Passage shown:
★ ★ ★

The stripper may include a seal and a piston disposed in the
housing. A hydraulic packoff port and a hydraulic release port may
be formed through the housing in fluid communication with a
respective face of the piston. Each port may be connected to the
control relay via a respective hydraulic conduit. When operated by
pressurized hydraulic fluid via the pack-off port, the piston may
longitudinally compress the seal, thereby radially expanding the
seal inward into engagement with the coiled tubing. The seal may be
released by application of pressurized hydraulic fluid via the
release port. Alternatively, an electric actuator may be used
instead of the piston. Alternatively, the stripper may include a
spring instead of the release port.
The injector may include a traction assembly to engage the coiled
tubing 650 and drive the coiled tubing into or out of the wellbore
10. The traction assembly may include opposing chain loops guided
by bearing assemblies. Gripping members may be secured to
individual links of the chain loops, so as to grip the coiled
tubing. The gripping members and the chain loops may thus move
together longitudinally at the area of contact with the coiled
tubing 650 to move the coiled tubing into or out of the wellbore
10. A plurality of rollers may be secured to the links of the chain
loops, and roll along support members. The support members may be
moved laterally inwardly to urge the gripping members into
engagement with the coiled tubing 650 with sufficient force to grip
the coiled tubing. The rollers may allow for a large lateral load
to be applied without inducing a significant longitudinal drag
load.

★ ★ ★

Dataset excerpt:
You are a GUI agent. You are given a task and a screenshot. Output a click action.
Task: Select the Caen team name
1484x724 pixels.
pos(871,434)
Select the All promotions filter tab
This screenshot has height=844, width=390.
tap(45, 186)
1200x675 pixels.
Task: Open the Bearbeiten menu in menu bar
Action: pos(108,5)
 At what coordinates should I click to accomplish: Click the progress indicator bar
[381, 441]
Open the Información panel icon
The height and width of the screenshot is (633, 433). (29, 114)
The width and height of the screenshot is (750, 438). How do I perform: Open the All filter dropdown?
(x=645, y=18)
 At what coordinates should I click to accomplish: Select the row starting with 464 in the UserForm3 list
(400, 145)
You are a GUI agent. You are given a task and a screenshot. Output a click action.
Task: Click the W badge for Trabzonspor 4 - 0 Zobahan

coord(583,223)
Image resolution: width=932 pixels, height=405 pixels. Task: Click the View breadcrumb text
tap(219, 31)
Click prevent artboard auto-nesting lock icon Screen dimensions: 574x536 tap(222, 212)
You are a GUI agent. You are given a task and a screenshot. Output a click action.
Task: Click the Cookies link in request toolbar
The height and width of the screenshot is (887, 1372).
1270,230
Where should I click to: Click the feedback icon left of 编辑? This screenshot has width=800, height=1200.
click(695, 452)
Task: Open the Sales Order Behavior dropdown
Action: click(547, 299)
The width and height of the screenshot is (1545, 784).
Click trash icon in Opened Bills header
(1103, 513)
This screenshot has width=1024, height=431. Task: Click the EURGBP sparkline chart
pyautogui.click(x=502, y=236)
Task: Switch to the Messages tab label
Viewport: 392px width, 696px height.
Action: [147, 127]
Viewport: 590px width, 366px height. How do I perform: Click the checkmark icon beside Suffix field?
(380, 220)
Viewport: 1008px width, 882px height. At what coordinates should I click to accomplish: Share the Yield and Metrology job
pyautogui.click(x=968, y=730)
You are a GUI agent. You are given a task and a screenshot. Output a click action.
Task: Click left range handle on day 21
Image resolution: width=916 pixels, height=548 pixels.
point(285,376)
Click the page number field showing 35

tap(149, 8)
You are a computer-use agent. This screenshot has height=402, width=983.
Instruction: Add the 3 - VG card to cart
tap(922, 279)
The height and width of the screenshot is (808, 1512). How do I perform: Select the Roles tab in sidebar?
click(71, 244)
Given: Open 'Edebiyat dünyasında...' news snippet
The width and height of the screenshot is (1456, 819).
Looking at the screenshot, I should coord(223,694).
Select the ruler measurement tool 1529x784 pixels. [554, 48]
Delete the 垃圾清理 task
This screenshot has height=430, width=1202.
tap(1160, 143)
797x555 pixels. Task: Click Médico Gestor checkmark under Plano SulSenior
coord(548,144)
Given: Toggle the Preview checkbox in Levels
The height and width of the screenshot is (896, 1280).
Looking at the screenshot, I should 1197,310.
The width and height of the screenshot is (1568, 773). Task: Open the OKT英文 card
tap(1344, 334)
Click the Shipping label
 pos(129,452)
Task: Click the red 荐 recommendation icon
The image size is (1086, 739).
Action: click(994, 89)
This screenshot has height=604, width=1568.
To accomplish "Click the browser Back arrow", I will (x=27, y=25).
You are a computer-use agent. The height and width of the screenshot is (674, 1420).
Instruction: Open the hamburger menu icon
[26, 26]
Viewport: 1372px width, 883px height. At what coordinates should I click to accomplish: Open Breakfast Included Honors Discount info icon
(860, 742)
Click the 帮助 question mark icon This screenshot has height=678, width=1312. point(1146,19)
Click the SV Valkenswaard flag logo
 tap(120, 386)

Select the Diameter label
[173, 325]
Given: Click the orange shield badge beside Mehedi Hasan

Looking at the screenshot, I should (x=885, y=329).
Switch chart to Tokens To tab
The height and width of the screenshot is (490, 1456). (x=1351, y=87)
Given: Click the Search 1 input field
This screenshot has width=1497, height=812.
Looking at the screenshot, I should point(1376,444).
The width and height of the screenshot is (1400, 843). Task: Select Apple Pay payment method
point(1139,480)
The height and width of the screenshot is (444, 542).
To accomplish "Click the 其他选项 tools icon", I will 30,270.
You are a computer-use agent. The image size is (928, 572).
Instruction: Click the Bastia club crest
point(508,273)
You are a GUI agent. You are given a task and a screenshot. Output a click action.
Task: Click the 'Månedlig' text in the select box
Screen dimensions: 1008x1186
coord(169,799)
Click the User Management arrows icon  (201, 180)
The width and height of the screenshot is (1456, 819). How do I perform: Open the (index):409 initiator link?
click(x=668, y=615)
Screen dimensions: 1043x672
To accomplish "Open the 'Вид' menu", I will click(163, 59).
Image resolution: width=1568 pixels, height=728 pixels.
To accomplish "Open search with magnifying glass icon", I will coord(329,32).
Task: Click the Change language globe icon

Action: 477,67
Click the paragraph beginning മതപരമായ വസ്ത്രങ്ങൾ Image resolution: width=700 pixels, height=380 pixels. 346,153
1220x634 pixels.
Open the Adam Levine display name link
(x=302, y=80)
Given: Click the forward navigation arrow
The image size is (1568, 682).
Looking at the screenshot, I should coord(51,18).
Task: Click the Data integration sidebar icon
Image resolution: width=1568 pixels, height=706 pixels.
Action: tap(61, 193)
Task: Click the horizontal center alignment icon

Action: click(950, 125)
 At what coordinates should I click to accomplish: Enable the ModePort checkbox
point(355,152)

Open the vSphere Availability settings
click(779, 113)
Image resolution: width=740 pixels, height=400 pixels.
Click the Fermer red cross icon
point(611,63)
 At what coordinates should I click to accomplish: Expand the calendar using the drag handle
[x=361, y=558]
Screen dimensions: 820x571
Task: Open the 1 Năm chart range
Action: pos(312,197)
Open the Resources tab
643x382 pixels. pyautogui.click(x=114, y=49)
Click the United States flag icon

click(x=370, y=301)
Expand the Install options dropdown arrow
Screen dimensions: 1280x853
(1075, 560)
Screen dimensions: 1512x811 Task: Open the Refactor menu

★ ★ ★

Exercise: Repeat the whole coiled tubing passage word for word. The entries are unrelated to the coiled tubing passage.

Result:
The stripper may include a seal and a piston disposed in the
housing. A hydraulic packoff port and a hydraulic release port may
be formed through the housing in fluid communication with a
respective face of the piston. Each port may be connected to the
control relay via a respective hydraulic conduit. When operated by
pressurized hydraulic fluid via the pack-off port, the piston may
longitudinally compress the seal, thereby radially expanding the
seal inward into engagement with the coiled tubing. The seal may be
released by application of pressurized hydraulic fluid via the
release port. Alternatively, an electric actuator may be used
instead of the piston. Alternatively, the stripper may include a
spring instead of the release port.
The injector may include a traction assembly to engage the coiled
tubing 650 and drive the coiled tubing into or out of the wellbore
10. The traction assembly may include opposing chain loops guided
by bearing assemblies. Gripping members may be secured to
individual links of the chain loops, so as to grip the coiled
tubing. The gripping members and the chain loops may thus move
together longitudinally at the area of contact with the coiled
tubing 650 to move the coiled tubing into or out of the wellbore
10. A plurality of rollers may be secured to the links of the chain
loops, and roll along support members. The support members may be
moved laterally inwardly to urge the gripping members into
engagement with the coiled tubing 650 with sufficient force to grip
the coiled tubing. The rollers may allow for a large lateral load
to be applied without inducing a significant longitudinal drag
load.